Line tally for "computer": state how many lines of the entries include it, with no other text.

──────── Records to use

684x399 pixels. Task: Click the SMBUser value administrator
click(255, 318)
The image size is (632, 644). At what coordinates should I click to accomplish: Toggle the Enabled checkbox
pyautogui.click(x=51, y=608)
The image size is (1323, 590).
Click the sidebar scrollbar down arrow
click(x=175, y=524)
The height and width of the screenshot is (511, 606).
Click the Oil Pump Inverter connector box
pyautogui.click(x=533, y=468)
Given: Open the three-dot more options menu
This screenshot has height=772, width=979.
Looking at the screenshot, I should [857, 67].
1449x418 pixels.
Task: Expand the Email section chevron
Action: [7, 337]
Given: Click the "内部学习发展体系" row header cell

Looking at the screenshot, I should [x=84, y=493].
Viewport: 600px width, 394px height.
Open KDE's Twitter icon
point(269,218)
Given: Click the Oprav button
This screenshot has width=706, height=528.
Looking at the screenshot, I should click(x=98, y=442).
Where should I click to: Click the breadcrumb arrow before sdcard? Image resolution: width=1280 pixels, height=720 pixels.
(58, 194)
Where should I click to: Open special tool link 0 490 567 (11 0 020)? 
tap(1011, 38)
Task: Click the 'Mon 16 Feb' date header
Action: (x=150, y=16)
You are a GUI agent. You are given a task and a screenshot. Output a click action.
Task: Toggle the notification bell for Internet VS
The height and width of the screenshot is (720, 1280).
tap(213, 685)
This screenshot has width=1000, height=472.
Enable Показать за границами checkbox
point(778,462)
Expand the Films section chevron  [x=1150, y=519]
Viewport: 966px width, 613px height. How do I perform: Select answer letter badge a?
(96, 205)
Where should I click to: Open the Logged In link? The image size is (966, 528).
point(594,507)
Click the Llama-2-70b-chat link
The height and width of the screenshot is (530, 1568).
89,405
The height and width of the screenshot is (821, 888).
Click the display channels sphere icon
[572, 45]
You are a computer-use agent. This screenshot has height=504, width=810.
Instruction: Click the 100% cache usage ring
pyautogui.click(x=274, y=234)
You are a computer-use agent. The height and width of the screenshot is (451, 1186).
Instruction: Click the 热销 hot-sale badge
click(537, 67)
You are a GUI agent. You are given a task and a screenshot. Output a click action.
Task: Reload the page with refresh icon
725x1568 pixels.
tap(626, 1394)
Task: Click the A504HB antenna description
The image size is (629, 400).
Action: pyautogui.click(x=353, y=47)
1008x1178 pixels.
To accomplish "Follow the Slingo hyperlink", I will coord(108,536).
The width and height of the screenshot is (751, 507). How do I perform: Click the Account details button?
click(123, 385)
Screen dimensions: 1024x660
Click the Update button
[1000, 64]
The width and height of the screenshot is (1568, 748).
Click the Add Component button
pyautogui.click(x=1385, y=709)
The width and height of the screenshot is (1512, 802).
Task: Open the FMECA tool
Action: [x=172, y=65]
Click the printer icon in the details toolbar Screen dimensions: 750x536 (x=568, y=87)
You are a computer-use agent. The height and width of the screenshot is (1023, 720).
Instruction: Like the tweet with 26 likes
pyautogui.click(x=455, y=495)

────────────────

Task output: 3